Je m'assure cependant que mon père aille se coucher, il est encore plus malade qu'auparavant, et je glisse Zip, la petite tasse ébréchée, dans un repli de ma cape.

- Philibert !

Je me précipite à l'intérieur de l'écurie et équipe le cheval seulement du licol et des rênes, je n'ai pas le temps de lui attacher la selle. C'est la première fois que je monte à cru mais cela ne m'effraie pas, j'ai d'autres préoccupations en tête, je dois m'activer.
Par la porte que je n'ai pas pris le temps de refermer, un vent glacial nous ébouriffe, comme pour nous dissuader de sortir. J'essaie de motiver l'animal avec une pomme mais il ne veut pas avancer.

- Allez Philibert ! Tu ne peux pas me faire ça ! Pas maintenant !

Je comprends tout à fait qu'il ne veuille pas bouger mais il le faut ! Je ne peux tout de même pas y aller à pied !
Hélas, il semble décidé à rester au chaud pour la soirée. Il a déjà couru tout à l'heure pour m'amener, il fait froid et la nuit va bientôt tomber, les loups vont envahir la forêt... Je frissonne à cette idée. Surtout, ne pas penser à ça.
Je sors de l'écurie et cours vers le village. Il n'y a plus aucun cheval, les hommes les ont tous pris pour aller au château. J'aperçois alors une calèche garée devant la taverne, celle de Monsieur d'Arque, directeur cupide et machiavélique de l'asile psychiatrique de la région.
Je détache en vitesse le cheval de la voiture et le tire par les rênes pour le faire avancer jusqu'à la limite du village. Sans l'arrêter, je grimpe sur le bord d'un petit pont de pierre et saute sur son dos. Au moins, il a une selle. Je lui donne quelques coups de talons et me penche en avant pour prendre plus facilement de la vitesse.
Au bout d'une cinquantaine de mètres environ, alors que nous sommes à peine en pleine campagne, son allure faiblit et il se met à marcher. Il n'a pas l'habitude de galoper, j'ai peur d'arriver trop tard, les villageois doivent déjà être au château.
Je lis le prénom du cheval sur la selle. Ulysse. Je le caresse et lui murmure des paroles d'encouragement à l'oreille.

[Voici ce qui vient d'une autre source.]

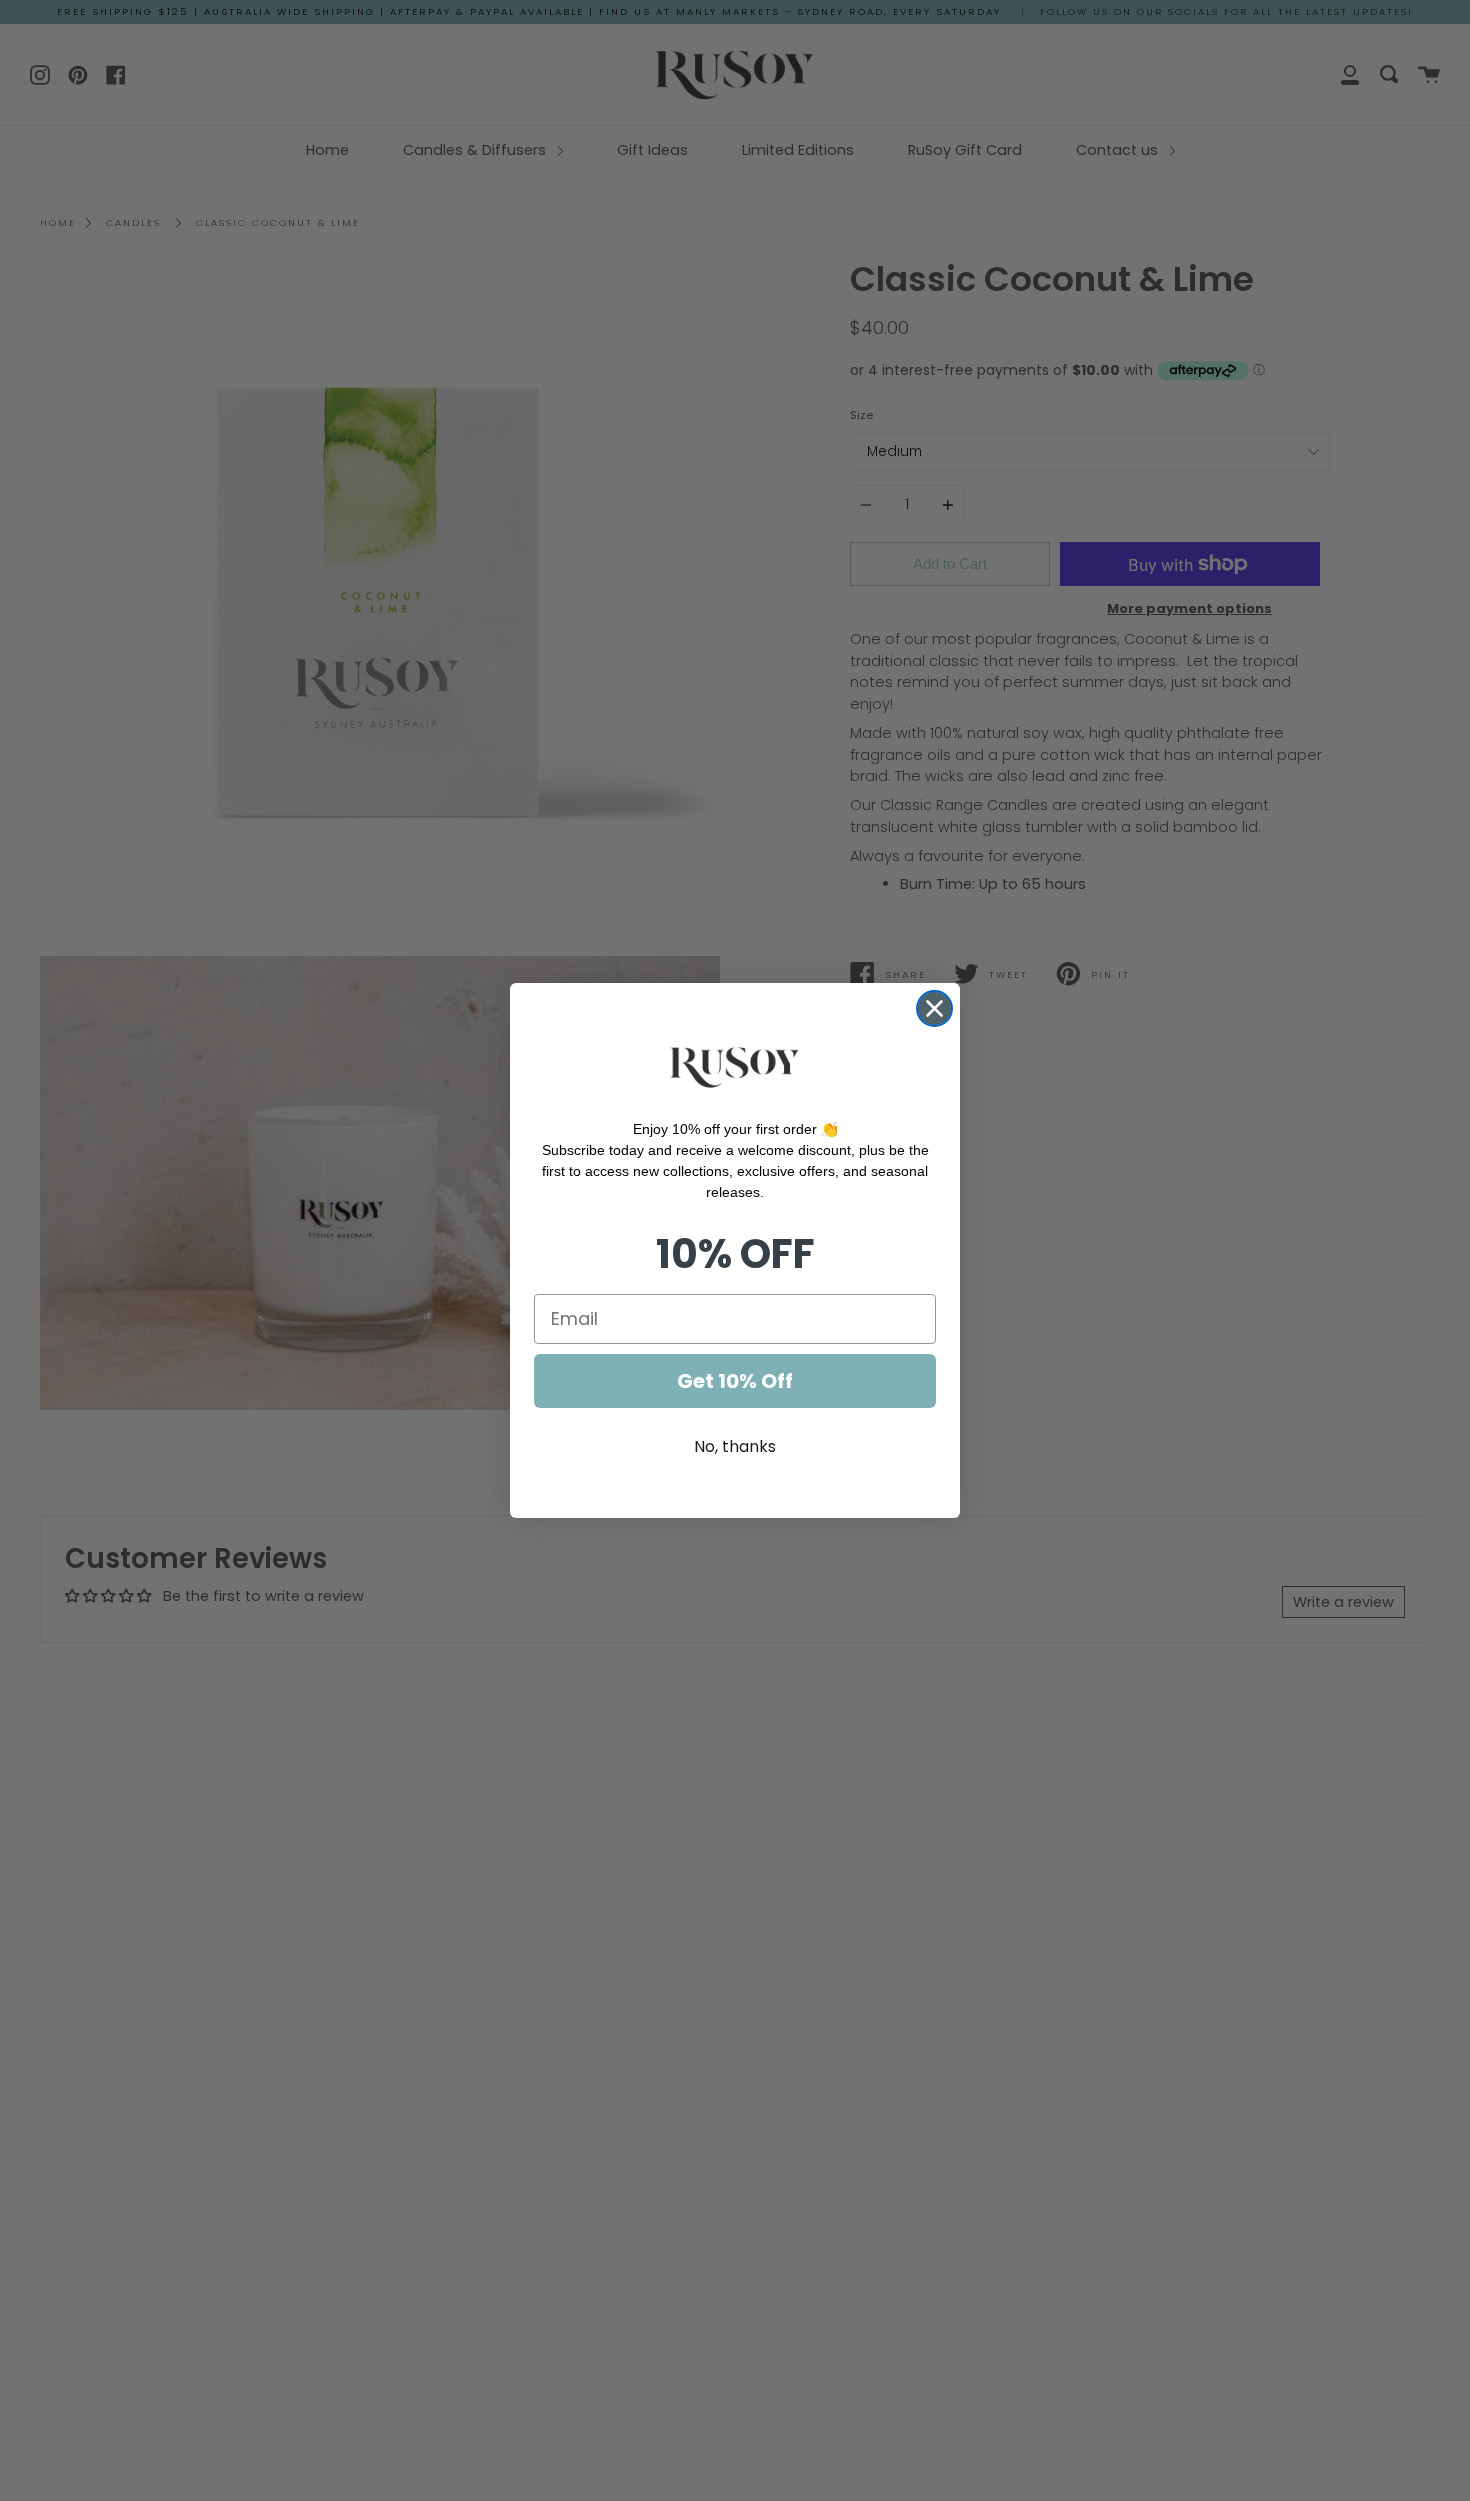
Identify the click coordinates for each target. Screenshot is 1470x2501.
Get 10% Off (735, 1381)
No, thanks (735, 1446)
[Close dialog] (934, 1008)
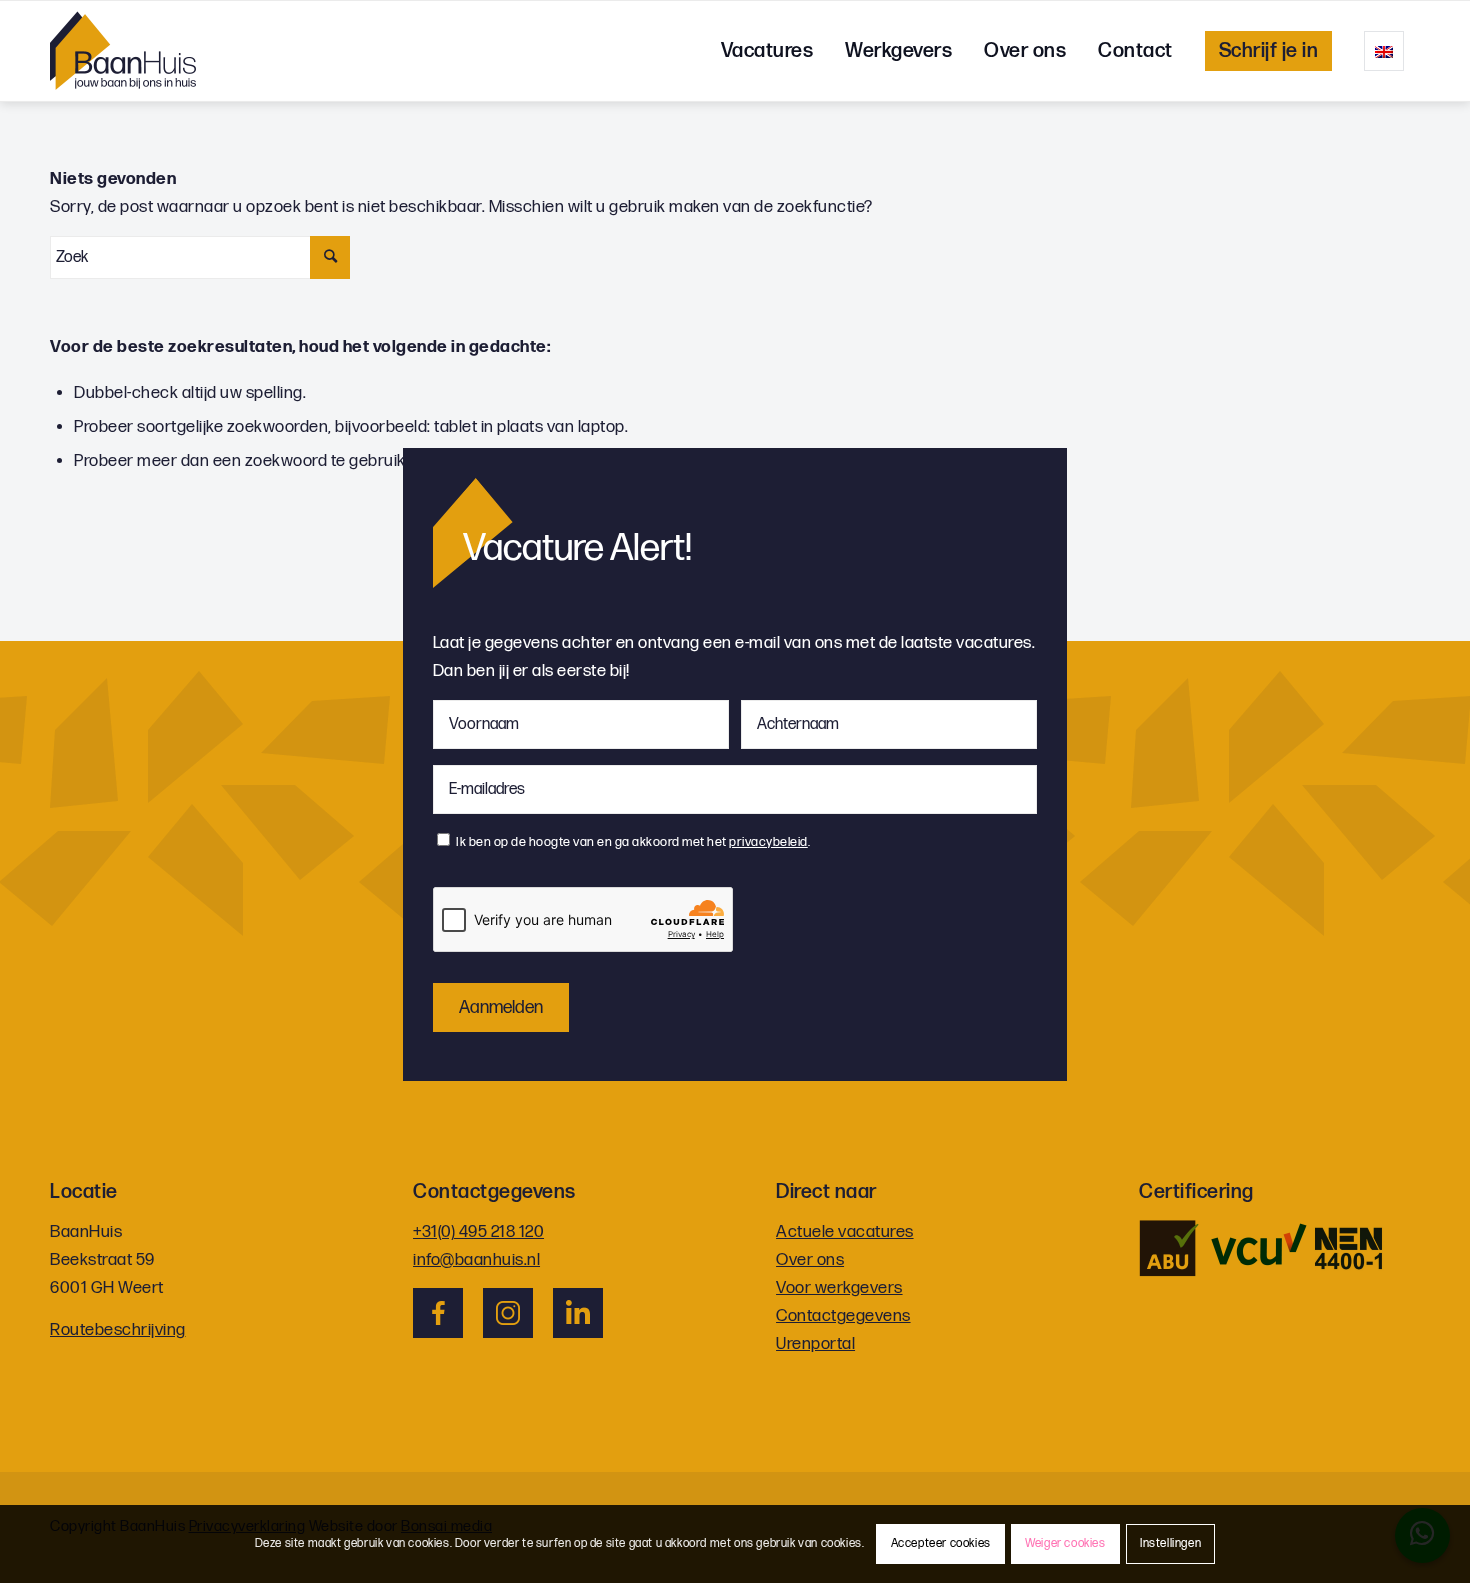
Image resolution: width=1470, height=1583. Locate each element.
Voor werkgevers (839, 1288)
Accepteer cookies (941, 1543)
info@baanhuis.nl (476, 1260)
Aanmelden (501, 1007)
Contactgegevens (843, 1316)
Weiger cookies (1065, 1543)
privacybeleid (768, 842)
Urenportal (815, 1344)
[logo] (123, 51)
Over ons (810, 1260)
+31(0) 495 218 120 (478, 1232)
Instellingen (1170, 1543)
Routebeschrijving (118, 1330)
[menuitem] (767, 51)
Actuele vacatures (845, 1232)
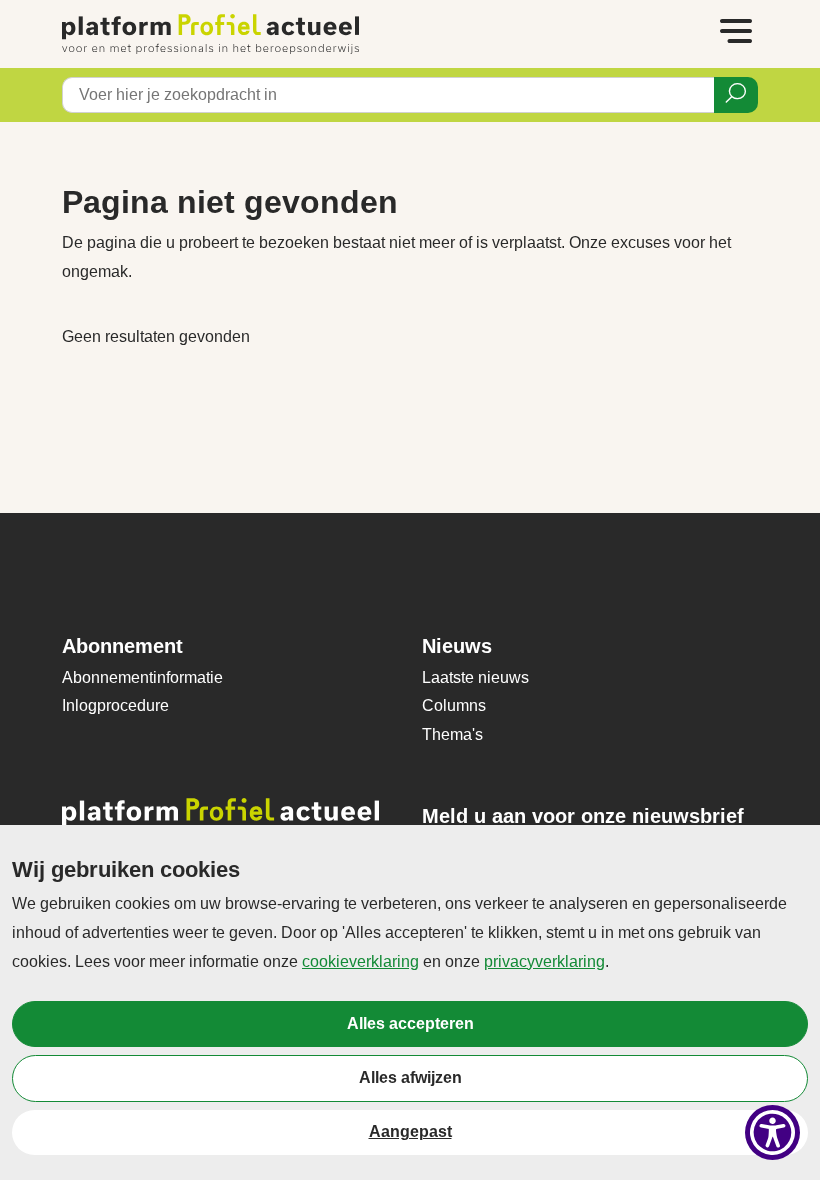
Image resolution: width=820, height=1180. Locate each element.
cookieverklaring (360, 961)
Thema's (452, 734)
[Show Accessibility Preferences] (772, 1132)
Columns (454, 705)
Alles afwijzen (410, 1077)
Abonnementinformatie (142, 677)
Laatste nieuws (475, 677)
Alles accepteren (410, 1023)
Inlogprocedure (115, 705)
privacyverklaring (544, 961)
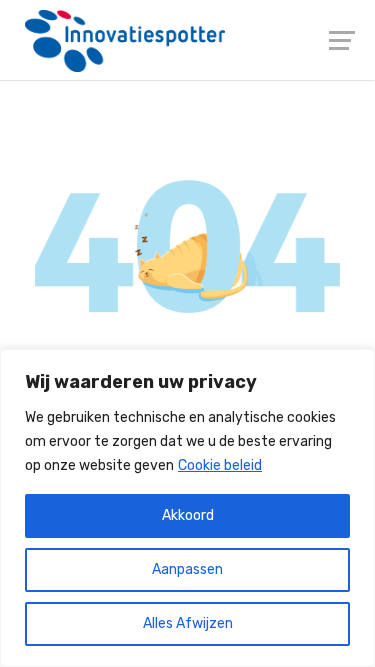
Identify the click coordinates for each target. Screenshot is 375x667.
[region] (187, 508)
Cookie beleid (220, 465)
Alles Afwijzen (188, 623)
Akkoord (188, 515)
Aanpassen (187, 569)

- Courage mon beau... Tu peux le faire Ulysse... J'en ai vraiment besoin...

Mais il n'avance pas plus vite. Zip, qui s'était fait oublier, sort de sa cachette et lui mord le flanc. Le cheval rue et bondit en avant ; j'ai du mal à canaliser ma force correctement pour ne pas dépasser le tournant allant vers la forêt. Je ne l'aurais pas imaginé capable de cela.

Préoccupée ainsi, je n'ai pas pu vérifier si Zip était toujours là, peut-être est-il tombé du cheval ? S'est-il brisé en mille morceaux ? Je me mords la lèvre à cette pensée, je n'aurais jamais dû montrer le miroir enchanté à Gaston ! Il ne serait pas parti avec pour but de tuer la Bête !
Mais de toute façon, si je ne l'avais pas fait, mon père aurait été emmené et interné !
Dans tous les cas, la faute retombe sur moi, je suis la seule coupable dans toute l'histoire.

Atteinte d'un frisson de témérité, je lâche la bride d'une main et cherche à tâtons la petite tasse dans ma cape. Ne la trouvant pas, je panique ; le cheval le sent et accélère encore plus, n'écoutant plus mes ordres. Ma main revient vite aux rênes mais j'ai eu le temps de sentir Zip sous ma pelisse, contre la ceinture. Rassurée, je me préoccupe à présent d'éviter les arbres imposants qui se dressent sur notre chemin car Ulysse a quitté la route. J'espère que notre trajet sera ainsi plus court, mais je n'en peux rien savoir car le ciel s'assombrit de plus en plus et les ombres s'allongent, se refroidissent.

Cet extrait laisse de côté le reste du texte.